Task requirements: Copy task for the material below: print the line with "The width and" and every line after it to the end, exactly as written, without the pictures.

=-=-=

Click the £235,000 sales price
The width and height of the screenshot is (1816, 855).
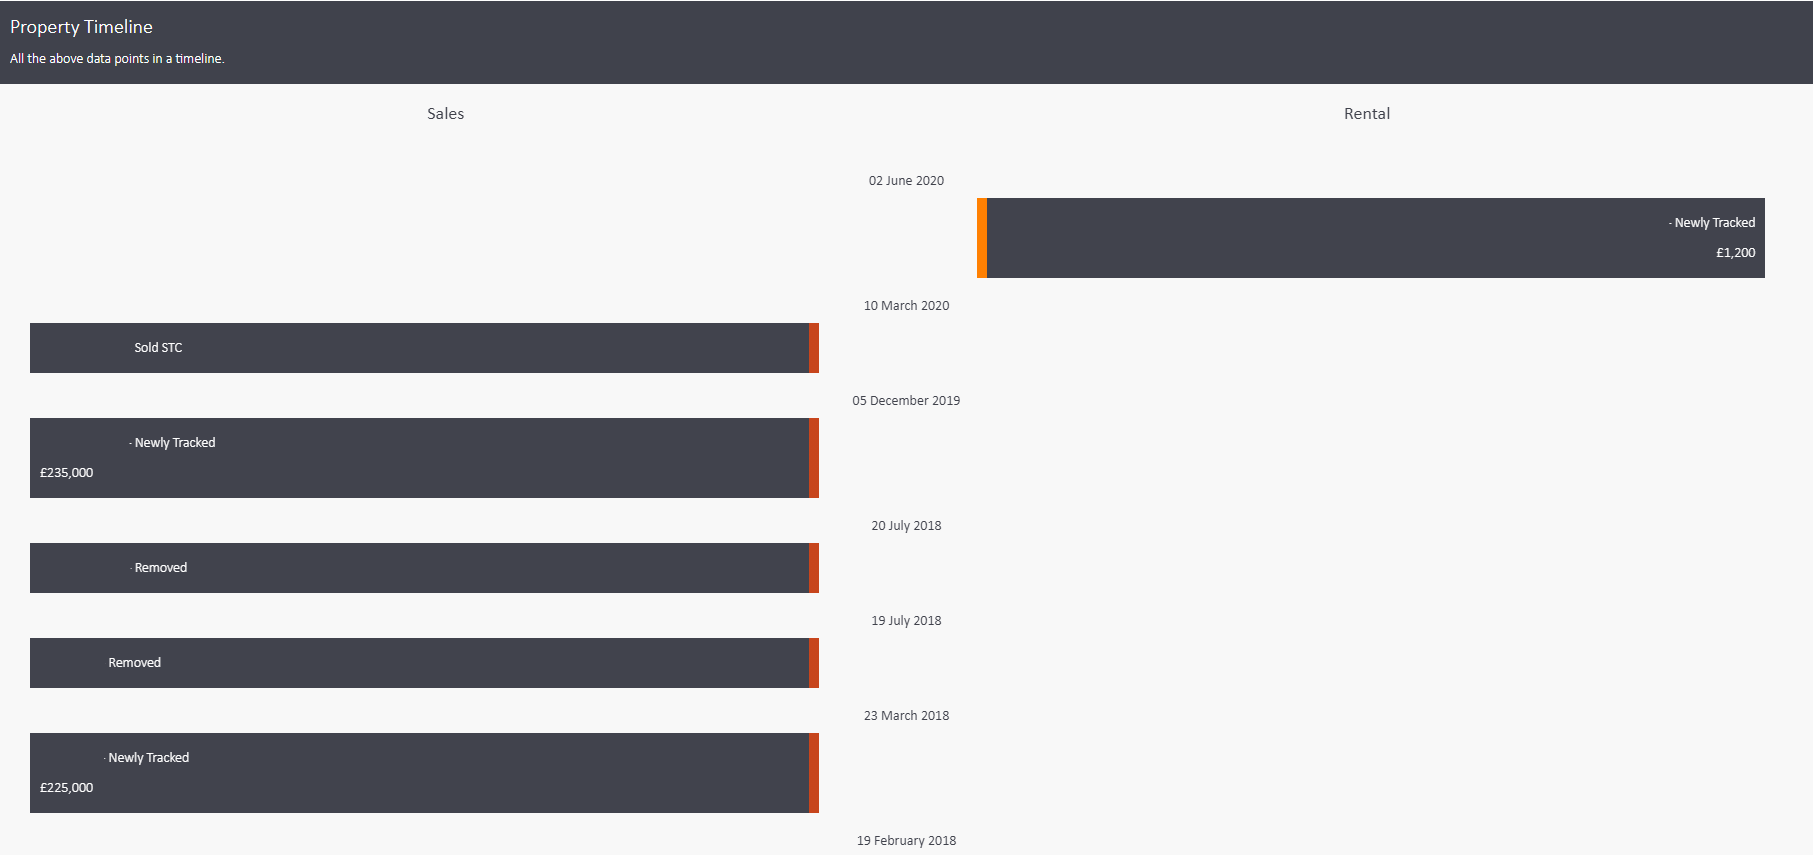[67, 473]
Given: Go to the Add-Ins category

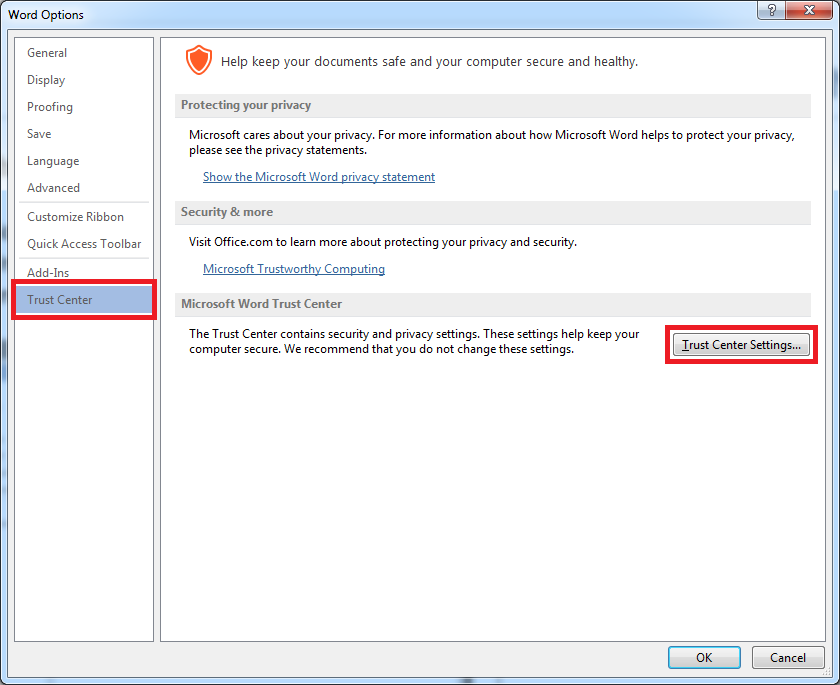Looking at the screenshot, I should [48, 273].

=-=-=

Your solution:
The width and height of the screenshot is (1816, 855).
[67, 473]
Given: Go to the Add-Ins category

Looking at the screenshot, I should [48, 273].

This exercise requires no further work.